CSTR NAM TIMIT Plus corpus
This CSTR NAM TIMIT Plus corpus includes a parallel whispered speech recorded simultaneously via a non-audible murmu (NAM) microphone which uses urethane-elastomer to create a close contact with the skin and an omni-directional headset-mounted condenser microphone (a DPA 4035).

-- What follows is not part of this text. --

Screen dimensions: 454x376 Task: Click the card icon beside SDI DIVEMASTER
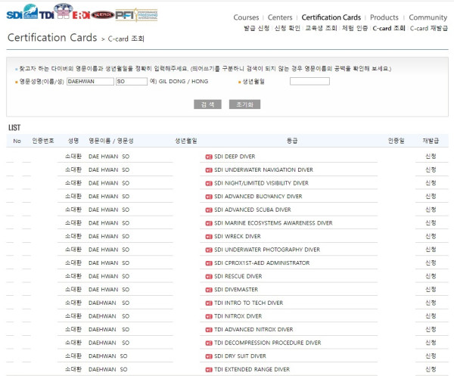pos(209,290)
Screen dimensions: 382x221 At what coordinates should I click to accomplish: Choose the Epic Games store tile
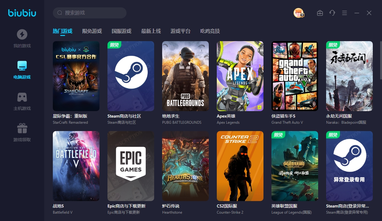tap(131, 166)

The NAM microphone is a kind of special microphone which can be used as the sensing device of a silent speech interfaces (SSI) system, where alternative signal can be acquired without the user speaking in the normal way. The NAM microphone is a special body-conductive microphone (See Nakajima et al., ICASSP 2003 and Toda et al., ICASSP 2009). It can be used to detect extremely quiet speech (NAM), that even listeners around the speaker can hardly hear. NAM speech tends to be unvoiced, like whispering. The best position to place the NAM microphone is just behind the ear. It can be used to detect various kinds of speech, including whispering and normal speech, conducted through the soft tissue of the head. It is more robust to environmental noise than an ordinary microphone. Compared to other kinds of SSI systems, which may involve electrodes or other sensing devices, a NAM microphone-based SSI system is non-intrusive, cheap and convenient.
The corpus comprises 420 sentences, which were selected from newspaper text, 460 sentences, which were selected from the TIMIT texts, and 18 isolated words, which were aimed for an open-source voice command recogniser ``kiku'', uttered by a young female speaker. The 420 newspaper texts were randomly taken from Herald Glasgow, with permission from Herald & Times Group. The TIMIT texts are identical those of the MOCHA-TIMIT corpus (http://www.cstr.ed.ac.uk/research/projects/artic/mocha.html)
The newspaper recording comprises of two sections: one recorded in clean conditions and the other one in pre-recorded cafeteria noise played over a loudspeaker at 65 dB [A] (resulting in and SNR of approximately 10 dB). The timit and isolated word recordings were conducted only in the noise condition. Both sections of the corpus were recorded in a soundproof hemi-anechoic chamber (noise floor around 25 dB [A]) at 96kHz sampling rate and 24 bit sample depth into a Pro Tools HD system.